Thursday, 22 May 2014

A day in the life of European Anti-Semitism.

May 22, 2014.

I opened my morning edition of the Jerusalem Post and this is what I read as I ate my breakfast in sunny Netanya.

Following the great success of Maccabi Tel Aviv in beating Real Madrid and lifting the European Basketball Championship trophy 18,000 anti-semitic tweets were posted on Twitter by angry Spanish fans.
Some of the tweets included, "Now I understand Hitler and his hate for the Jews," "They should all be killed in an oven."
It made no difference to the thousands of racist basketball fans that a number of Tel Aviv players were not Jewish, the Israeli side epitomised their anti-Semitism.

Spain is known to be one of the most anti-Semitic countries in Europe and it expressed itself when their favourite team, the really excellent Real Madrid, were defeated by the Israeli side. However, I turned the page of my paper and was met by an article which asked in Greece in the most anti-Semitic country in Europe? The piece detailed an Anti-Defamation League poll that found that 69% of Greeks hold anti-Semitic views putting it on a par with Saudi Arabia and making it more anti-Semitic than Iran (56%). The popularity if the neo-Nazi Golden Dawn party is an expression of this Jew hatred in Greece, this despite the fact that official and trade relations between Greece and Israel have improved recently.
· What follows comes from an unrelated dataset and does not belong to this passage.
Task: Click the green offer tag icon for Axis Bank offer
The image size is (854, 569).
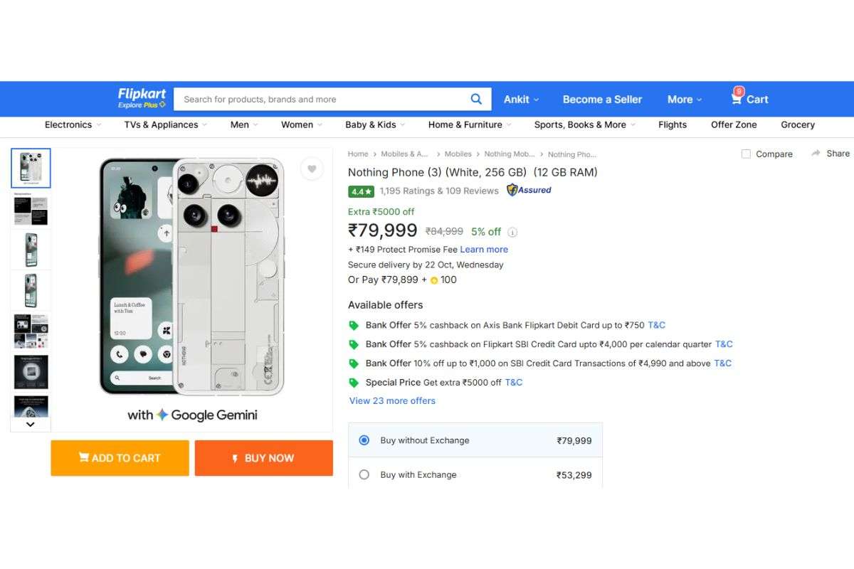Action: [x=354, y=325]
Then my eyes landed on a headline that told of the expectation of the German NPD party, described as "racist, anti-Semitic and revisionist," to gain seats in the European parliament in this week's elections.

Just the day before, the director of research for Studies of Contemporary European Jewry at Tel Aviv University, Haim Fireberg, said that Anti-Zionism is Anti-Semitism and now here were these headlines jumping off the page of my morning newspaper at me.
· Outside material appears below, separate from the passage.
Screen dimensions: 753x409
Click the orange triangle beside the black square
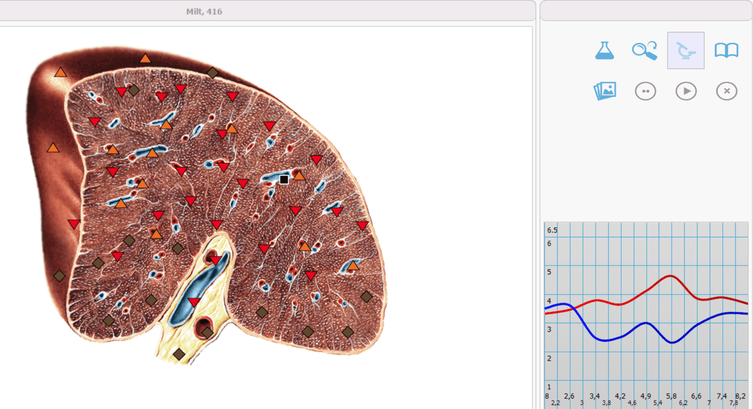click(x=299, y=175)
When people say that Jews do not have the right to self-determination in their own state, that is anti-Semitism. When they say if Israelis say that their country is the Jewish State this is racism, they are simply and clearly expressing their own biased racism against the Jews. They are saying that Jews are not worthy or deserving of having a state of their own. The tweet expressions following the victory of an Israeli team over Real Madrid is ample evidence of this phenomenon.

All this, and the annihilation threats that Israelis hear coming from Iranian and the Palestinian leaderships, leaves us with the feeling we are living under the cloud of a potential new Holocaust.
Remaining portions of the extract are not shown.